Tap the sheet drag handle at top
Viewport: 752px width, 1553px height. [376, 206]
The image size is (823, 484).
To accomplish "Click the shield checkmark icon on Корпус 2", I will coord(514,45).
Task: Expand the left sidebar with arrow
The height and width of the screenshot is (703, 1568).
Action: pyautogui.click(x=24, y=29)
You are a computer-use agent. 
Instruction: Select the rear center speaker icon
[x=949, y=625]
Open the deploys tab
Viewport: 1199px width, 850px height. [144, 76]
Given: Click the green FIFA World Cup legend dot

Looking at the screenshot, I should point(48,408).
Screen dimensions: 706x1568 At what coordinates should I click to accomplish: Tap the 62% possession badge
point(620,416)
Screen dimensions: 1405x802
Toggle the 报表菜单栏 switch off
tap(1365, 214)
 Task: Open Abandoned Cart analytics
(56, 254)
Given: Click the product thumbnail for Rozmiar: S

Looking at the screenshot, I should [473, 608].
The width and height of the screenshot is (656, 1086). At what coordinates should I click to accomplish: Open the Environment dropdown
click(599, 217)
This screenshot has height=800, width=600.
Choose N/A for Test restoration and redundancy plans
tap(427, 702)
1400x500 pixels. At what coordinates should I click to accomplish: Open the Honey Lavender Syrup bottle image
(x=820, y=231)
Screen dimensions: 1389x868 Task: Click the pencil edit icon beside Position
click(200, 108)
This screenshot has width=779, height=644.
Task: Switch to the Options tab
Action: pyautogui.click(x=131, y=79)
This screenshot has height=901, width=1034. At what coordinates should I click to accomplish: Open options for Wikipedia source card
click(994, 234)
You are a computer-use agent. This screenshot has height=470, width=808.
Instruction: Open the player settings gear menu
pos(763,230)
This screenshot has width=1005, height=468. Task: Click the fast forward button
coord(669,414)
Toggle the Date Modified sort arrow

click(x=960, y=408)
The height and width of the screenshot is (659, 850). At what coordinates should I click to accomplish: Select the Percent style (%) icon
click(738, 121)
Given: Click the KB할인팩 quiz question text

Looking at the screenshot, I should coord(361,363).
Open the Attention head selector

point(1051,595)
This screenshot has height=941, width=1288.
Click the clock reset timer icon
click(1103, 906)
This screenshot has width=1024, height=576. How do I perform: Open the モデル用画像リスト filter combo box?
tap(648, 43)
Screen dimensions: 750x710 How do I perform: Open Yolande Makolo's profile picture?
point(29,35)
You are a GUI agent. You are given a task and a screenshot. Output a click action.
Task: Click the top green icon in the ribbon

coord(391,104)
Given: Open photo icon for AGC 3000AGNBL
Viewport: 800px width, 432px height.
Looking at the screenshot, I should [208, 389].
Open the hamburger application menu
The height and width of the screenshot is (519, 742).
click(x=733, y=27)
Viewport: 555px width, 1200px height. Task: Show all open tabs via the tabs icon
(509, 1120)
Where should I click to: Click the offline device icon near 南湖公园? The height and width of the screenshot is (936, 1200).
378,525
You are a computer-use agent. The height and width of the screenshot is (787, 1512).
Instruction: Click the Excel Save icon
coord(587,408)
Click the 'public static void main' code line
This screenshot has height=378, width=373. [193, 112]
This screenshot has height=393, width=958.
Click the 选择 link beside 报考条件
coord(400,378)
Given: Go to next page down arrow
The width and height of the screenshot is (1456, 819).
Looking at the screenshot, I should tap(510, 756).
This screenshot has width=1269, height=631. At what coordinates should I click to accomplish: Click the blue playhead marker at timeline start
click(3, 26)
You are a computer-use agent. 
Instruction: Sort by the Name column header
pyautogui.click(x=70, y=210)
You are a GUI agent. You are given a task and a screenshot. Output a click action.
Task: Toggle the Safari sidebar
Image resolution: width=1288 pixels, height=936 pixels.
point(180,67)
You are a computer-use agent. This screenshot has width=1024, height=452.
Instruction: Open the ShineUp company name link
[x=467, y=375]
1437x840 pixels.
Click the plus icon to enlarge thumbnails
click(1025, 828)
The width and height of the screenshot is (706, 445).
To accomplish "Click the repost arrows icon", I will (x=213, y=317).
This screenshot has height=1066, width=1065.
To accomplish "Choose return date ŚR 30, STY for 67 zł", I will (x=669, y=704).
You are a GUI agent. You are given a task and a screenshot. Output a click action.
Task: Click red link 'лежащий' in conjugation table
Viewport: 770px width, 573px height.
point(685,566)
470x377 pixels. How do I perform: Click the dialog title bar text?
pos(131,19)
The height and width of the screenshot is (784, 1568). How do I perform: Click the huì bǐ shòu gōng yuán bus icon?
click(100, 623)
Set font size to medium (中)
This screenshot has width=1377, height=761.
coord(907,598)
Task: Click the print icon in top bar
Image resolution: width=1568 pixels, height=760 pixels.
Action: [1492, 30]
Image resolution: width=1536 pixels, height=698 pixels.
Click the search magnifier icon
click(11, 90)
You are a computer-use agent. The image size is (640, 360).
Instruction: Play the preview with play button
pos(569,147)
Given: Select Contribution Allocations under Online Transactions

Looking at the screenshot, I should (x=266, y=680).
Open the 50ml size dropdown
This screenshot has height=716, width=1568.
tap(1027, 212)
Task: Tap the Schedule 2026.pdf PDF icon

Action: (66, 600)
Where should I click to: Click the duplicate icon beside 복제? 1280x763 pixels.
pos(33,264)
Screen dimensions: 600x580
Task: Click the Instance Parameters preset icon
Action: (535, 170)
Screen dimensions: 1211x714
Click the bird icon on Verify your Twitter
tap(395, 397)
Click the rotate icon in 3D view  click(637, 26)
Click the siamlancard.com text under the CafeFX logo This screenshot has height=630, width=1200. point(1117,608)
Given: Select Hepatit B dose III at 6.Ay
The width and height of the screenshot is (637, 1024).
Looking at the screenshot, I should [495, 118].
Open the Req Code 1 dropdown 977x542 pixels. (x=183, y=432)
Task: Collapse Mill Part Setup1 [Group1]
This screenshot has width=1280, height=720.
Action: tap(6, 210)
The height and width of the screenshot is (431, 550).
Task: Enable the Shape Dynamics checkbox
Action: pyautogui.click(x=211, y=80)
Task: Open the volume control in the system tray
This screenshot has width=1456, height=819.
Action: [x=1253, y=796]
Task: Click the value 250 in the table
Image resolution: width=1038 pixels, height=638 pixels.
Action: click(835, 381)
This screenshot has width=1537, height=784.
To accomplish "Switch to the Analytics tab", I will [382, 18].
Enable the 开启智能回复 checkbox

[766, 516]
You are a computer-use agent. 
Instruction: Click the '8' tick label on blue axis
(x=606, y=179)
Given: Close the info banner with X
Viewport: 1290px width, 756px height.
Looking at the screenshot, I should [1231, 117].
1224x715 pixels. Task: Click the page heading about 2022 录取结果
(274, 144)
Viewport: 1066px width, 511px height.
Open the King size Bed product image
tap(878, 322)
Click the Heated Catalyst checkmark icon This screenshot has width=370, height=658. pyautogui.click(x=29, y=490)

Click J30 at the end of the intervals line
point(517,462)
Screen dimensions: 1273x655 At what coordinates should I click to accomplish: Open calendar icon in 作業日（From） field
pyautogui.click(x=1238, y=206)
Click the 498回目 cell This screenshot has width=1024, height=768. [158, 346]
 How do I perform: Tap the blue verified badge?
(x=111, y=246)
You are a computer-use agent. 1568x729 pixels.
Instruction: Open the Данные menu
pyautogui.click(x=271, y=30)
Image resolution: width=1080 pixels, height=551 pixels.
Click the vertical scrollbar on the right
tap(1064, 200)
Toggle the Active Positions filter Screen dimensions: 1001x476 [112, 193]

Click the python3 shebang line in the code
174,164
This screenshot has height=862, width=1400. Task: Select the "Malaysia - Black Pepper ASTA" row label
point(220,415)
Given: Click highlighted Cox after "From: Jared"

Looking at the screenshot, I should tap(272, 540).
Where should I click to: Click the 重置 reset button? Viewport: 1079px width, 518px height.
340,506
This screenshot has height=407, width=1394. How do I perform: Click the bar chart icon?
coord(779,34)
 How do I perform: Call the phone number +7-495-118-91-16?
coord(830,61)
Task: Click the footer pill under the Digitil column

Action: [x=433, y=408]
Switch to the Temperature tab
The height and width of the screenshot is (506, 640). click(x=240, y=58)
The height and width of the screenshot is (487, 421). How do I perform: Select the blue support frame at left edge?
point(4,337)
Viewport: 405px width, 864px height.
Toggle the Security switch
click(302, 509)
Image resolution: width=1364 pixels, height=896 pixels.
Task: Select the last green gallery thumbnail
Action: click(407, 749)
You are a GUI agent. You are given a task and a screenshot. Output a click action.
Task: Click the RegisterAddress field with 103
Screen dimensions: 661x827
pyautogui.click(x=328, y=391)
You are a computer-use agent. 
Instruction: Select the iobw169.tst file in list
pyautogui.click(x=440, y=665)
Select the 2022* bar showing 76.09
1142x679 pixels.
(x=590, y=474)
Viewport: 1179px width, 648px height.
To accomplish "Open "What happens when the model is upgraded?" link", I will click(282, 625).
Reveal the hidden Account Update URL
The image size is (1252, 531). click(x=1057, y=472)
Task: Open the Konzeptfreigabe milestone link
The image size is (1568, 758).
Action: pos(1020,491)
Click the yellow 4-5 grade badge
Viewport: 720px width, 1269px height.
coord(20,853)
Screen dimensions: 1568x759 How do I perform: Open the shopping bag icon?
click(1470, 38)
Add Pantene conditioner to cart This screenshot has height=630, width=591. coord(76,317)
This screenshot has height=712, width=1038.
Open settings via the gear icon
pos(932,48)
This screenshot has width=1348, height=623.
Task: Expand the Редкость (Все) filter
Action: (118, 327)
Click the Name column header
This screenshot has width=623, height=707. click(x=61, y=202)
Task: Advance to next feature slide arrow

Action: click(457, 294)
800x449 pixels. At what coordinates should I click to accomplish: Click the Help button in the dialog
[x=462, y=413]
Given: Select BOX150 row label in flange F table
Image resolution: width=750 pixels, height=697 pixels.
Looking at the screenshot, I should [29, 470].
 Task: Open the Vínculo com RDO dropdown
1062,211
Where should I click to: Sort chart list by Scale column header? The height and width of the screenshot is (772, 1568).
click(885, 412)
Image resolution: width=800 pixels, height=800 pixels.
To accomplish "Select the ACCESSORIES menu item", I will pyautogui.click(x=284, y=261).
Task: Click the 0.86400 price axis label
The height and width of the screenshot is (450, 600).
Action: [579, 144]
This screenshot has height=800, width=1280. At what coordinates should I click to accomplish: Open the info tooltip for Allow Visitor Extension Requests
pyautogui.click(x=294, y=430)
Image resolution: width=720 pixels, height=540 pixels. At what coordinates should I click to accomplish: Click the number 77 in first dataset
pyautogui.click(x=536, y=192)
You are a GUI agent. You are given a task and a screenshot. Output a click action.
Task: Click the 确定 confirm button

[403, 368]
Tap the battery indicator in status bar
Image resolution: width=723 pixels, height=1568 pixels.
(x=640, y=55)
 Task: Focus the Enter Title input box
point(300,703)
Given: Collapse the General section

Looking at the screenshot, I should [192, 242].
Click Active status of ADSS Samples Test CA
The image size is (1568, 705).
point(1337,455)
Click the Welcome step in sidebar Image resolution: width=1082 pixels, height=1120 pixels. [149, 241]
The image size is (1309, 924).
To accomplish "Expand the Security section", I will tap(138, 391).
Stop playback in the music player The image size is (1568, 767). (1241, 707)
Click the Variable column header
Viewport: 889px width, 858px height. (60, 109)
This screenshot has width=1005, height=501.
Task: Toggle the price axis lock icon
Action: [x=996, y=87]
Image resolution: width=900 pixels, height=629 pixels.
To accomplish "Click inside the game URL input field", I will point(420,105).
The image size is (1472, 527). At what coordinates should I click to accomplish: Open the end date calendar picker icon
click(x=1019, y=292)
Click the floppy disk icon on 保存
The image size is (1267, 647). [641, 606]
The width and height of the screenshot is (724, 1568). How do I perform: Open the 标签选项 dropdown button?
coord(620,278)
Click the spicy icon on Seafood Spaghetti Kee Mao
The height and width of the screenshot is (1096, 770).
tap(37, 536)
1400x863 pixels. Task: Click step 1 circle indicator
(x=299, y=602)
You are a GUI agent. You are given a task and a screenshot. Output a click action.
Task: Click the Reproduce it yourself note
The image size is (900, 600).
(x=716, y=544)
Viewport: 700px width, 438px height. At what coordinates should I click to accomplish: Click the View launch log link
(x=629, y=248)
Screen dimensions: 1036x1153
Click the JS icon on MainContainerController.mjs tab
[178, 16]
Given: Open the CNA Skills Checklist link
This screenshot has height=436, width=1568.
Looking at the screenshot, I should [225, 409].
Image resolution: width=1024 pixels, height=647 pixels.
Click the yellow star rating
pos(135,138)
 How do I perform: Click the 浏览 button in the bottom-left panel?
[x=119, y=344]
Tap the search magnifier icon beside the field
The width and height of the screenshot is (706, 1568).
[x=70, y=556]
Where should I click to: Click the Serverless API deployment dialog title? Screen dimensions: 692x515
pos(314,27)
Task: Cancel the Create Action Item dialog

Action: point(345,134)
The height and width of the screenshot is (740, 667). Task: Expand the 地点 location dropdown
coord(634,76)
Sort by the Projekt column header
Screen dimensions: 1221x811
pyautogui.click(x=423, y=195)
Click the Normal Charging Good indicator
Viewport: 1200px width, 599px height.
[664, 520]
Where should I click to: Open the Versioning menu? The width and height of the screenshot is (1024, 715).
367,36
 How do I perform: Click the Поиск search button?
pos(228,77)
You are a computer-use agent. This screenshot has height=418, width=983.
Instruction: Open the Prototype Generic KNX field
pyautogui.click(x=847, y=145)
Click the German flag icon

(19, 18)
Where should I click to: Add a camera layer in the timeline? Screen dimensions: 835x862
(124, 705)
+++
Exercise details: List, from the entries above, every line in which the word "checkmark" shows up.

Answer to this problem:
To accomplish "Click the shield checkmark icon on Корпус 2", I will coord(514,45).
Click the Heated Catalyst checkmark icon This screenshot has width=370, height=658. pyautogui.click(x=29, y=490)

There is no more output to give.